SUPPLIED TEXT:
----
My thoughts on this are informed by the degree dissertation on the topic written in 1976 by Bobbie Watchorn (née Fryers) – the wife of Simon Watchorn. From birth and before the piglet is weaned, the first hierarchy is established in the litter. The sibling hierarchy will remain as long as the piglets are retained in the same group, therefore if litters are mixed after weaning pigs become members of more than one hierarchy simultaneously.
These complexities need understanding in order to mitigate as much as possible the loss of feed efficiency through stress. Bobbie put it like this: “A knowledge of the maximum number of individuals which can form a linear-type dominance hierarchy would seem to be important. It could be argued that this number might also represent the maximum number of animals which can organise themselves into a behaviourally stable group, and that this should therefore be the maximum number of animals kept in any one pen.”
Pigs of similar social rating tend to continually antagonise one another, whereas groups of varied social rating establish more settled dominant/subordinate hierarchies. Grading pigs into batches at weaning seems to ensure an on-going insecurity in the batch. Any further introduction/removal of pigs leads to further stress.
Research suggests that the number of pigs belonging to a single stable hierarchy is limited by each pig’s capacity to remember the identity of the other members of that hierarchy. This supports the importance of size variation within the group. In her dissertation, Bobbie Watchorn cites reasonably comprehensive research that suggests the ideal group size is between 10 and 20 pigs.
Husbandry will play a large part in achieving and maintaining success at these levels. A proportion of current indoor finishing accommodation is based on this “ideal” population range, however, the majority of today’s feeding herd accommodation limits a producer’s ability to manage populations at this level.
----
(Stored records)
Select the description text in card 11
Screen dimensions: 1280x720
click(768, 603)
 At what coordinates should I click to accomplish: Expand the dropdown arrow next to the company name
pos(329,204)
----
WHAT IS EXPECTED: Continue the passage on pig social hierarchies and pen group size, starting after its final sentence.

ANSWER SECTION:
Weaned pigs are commonly graded into large groups, and the group size reduces as they move through. An increasing number of producers are also grading into gender groups. Mixing is, therefore, considerably more than is desirable, and certainly more than is beneficial in terms of feed efficiency and meat quality.
Narrow pens
I’ve long suspected that narrow pens, in terms of shape, are detrimental to social stability in feeding herd groups because they increase the encounters between pigs in the pen. Pigs like their personal space just as much as you and me. Bobbie Watchorn highlighted the fact that pigs “maintain a ‘personal field’ only in front of their heads and often rest side-by-side in physical contact with one another”.
It’s not just the ascent to heavier weights that has increased the incidence of boar taint, neither is it the reduction in the age of sexual maturity associated with body weight in line with the genetic improvement of commercial sire-lines. It’s clear from the Dutch findings that boar taint is already given considerable stimulus by production methods and infrastructure that lack or can’t justify the level of investment required to manage populations effectively.
Red Tractor’s derogation for structured trials of the boar-taint vaccine, therefore, is significant for the long-term prospects of pig production in the UK. It also highlights the critical importance of getting the expectations of farm assurance into balance with the needs of producers.
I hope that the vaccine, which is already licensed for use in the UK, can be given a clear passage for farm trials with sensibly agreed protocols that might help us discover if it can help British producers achieve that balance.